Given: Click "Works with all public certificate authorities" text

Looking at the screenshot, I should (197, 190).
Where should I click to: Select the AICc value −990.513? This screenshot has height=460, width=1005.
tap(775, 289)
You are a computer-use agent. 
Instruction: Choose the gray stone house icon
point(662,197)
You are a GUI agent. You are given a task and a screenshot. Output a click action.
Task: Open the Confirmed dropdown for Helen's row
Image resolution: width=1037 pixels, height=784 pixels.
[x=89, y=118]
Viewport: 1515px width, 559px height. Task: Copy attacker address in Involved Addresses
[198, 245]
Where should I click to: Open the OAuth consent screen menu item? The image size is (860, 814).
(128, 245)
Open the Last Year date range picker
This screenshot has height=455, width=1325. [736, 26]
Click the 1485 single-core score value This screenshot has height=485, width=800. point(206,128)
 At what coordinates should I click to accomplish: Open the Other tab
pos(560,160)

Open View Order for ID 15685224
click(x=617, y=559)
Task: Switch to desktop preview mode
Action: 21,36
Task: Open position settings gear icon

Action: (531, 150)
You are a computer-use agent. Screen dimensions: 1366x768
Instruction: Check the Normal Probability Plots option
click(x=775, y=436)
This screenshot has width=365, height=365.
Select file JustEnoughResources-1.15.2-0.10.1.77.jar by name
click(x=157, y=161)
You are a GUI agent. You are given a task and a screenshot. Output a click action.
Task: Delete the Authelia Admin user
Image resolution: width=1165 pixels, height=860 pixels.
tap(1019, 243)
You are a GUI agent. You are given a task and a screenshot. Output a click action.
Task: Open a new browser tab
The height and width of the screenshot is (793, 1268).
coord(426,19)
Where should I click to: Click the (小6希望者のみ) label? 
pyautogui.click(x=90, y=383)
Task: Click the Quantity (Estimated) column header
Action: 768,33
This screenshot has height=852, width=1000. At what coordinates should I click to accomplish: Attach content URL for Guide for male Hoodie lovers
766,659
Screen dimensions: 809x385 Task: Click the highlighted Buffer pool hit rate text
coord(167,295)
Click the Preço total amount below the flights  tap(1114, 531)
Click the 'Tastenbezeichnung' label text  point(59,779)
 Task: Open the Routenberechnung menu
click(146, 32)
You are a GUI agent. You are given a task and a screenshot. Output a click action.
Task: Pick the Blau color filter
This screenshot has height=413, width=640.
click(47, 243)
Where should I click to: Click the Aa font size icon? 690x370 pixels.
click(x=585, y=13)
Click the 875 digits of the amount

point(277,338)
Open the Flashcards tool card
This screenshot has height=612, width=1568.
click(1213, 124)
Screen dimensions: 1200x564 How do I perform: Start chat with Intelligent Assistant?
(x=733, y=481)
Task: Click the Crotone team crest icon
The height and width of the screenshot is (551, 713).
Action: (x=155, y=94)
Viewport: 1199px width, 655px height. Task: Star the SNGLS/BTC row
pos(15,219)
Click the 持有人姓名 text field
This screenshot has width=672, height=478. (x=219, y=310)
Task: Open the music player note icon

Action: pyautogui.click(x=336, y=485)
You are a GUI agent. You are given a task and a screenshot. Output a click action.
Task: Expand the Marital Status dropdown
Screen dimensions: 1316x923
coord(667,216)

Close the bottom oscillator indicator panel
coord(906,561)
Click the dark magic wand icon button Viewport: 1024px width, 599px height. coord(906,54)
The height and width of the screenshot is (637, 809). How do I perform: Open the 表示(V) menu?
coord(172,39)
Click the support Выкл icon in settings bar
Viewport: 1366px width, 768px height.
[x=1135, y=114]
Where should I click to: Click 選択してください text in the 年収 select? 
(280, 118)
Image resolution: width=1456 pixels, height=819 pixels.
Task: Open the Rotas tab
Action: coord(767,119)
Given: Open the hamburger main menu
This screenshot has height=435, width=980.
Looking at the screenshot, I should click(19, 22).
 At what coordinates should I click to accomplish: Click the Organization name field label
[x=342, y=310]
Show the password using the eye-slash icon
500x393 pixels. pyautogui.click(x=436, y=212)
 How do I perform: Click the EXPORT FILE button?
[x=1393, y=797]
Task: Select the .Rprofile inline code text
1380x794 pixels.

——

[Task prompt]:
Find the string "computer" in the entries above and return each line that holds it.

[Task solution]:
You are a computer-use agent. 
You are a computer-use agent. Screen dimensions: 1366x768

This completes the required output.